Previously, for the mock tests, I’d provided the class with a stacked atlas to avoid any cheating. Some of them merely read or looked at the pictures of the atlas and hardly answered a question. This time I wanted to use an autobiography of any reality TV star, surely nobody would read that.
In the film ‘Schindlers List’ Oscar Schindler weeps as he contemplates how much more he could have done to save people from Nazi persecution. The teaching equivalent is when the SATs results come back and you feel a sense of deflation and guilt. I could and should have done so much more.
I knew there was only so much I could do for some. The child who answered one of his test questions with ‘bats were first bosoms that grew wings’ was always a hard ask. Another child who sadly arrives some morning without having had breakfast and pulling stale bread from his pocket, may never be allowed to realise his potential.

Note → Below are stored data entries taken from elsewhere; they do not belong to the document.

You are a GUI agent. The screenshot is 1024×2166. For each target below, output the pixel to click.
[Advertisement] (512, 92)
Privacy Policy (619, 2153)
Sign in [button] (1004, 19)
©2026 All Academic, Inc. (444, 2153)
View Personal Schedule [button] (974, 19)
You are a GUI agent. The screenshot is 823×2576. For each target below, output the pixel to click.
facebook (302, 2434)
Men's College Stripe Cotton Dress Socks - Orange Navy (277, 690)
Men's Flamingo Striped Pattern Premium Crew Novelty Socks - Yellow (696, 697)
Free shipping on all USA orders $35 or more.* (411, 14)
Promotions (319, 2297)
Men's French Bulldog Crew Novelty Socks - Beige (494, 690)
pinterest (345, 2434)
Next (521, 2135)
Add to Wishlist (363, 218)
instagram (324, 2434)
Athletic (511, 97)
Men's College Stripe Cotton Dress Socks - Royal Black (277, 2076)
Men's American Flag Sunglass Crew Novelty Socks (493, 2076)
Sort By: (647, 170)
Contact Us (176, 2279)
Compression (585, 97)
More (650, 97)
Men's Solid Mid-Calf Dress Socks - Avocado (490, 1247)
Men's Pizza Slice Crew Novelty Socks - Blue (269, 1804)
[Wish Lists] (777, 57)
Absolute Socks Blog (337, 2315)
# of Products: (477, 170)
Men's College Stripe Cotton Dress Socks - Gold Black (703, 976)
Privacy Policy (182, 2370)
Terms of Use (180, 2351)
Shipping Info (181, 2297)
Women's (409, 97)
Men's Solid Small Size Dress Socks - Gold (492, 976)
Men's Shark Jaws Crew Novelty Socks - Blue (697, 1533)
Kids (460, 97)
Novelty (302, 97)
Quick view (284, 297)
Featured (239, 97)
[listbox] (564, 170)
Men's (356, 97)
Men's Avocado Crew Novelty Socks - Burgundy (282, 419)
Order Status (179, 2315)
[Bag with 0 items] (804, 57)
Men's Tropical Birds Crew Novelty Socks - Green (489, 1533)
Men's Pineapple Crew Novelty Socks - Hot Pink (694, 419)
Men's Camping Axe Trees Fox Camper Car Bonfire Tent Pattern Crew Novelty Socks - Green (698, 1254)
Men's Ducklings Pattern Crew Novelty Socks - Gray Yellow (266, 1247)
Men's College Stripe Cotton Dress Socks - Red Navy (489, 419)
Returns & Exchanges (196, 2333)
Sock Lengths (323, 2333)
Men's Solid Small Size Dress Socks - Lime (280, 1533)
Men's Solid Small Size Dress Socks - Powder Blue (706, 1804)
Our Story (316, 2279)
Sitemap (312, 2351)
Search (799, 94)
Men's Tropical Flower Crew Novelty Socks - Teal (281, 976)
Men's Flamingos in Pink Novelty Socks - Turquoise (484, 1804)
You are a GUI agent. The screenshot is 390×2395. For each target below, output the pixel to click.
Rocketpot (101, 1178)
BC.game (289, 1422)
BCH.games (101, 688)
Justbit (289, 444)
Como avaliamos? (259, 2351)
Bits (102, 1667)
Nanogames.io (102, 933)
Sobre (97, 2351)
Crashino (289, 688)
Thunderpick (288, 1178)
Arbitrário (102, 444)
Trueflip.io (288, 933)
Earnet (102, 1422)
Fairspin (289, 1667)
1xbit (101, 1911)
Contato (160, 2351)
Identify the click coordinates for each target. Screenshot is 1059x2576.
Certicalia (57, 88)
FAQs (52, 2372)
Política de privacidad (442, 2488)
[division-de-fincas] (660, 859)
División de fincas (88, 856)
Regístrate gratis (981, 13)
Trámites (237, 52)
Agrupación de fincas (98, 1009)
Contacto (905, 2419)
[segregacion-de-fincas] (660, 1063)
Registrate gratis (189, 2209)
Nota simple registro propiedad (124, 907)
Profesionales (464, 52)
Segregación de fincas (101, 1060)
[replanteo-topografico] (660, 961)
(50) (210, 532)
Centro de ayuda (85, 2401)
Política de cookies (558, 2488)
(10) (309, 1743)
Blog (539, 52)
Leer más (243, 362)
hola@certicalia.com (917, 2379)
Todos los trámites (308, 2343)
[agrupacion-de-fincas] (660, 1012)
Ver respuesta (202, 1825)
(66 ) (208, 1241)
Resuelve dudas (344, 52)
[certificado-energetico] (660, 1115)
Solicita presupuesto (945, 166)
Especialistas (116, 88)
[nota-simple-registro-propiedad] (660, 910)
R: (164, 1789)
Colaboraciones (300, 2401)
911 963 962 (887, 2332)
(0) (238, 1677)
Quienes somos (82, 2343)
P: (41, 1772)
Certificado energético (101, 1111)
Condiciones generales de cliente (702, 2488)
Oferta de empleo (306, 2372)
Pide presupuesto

We live in hope for all of them though.
I had judged from their outward coolness that my class were generally unaffected by the exams, but the extended afternoon playtime proved otherwise. They went nuts. We had the “exploding tomato incident” which I’m still not ready to talk about, one boy’s revelation that he wears lipstick (it was my turn to remain outwardly cool and complemented his choice of shade) and another drawing pictures of the Queen being attacked by a ‘60ft ultimate ray pig’.
A mixture of exam and marking fatigue had left me listless. Despite my efforts I began to tire of their attentions and wished them away. Then something weird happened. One child asked me where I will be the next term. I told them I would either stay here in this classroom or move to the classroom next door. “Where will we be?” asked another. I started to explain that they would be somewhere else too and the words got stuck. I couldn’t meet their eyes, my voice cracked and I could only manage “remember to wave if you see me”.
One child had mulled over an earlier question about what two animals joined to make a ‘wholphin’. His suggestion of “a wolf and dolphin” and the resulting imagery of this ‘union’ was enough to distract me momentarily from the fact my class were under my skin.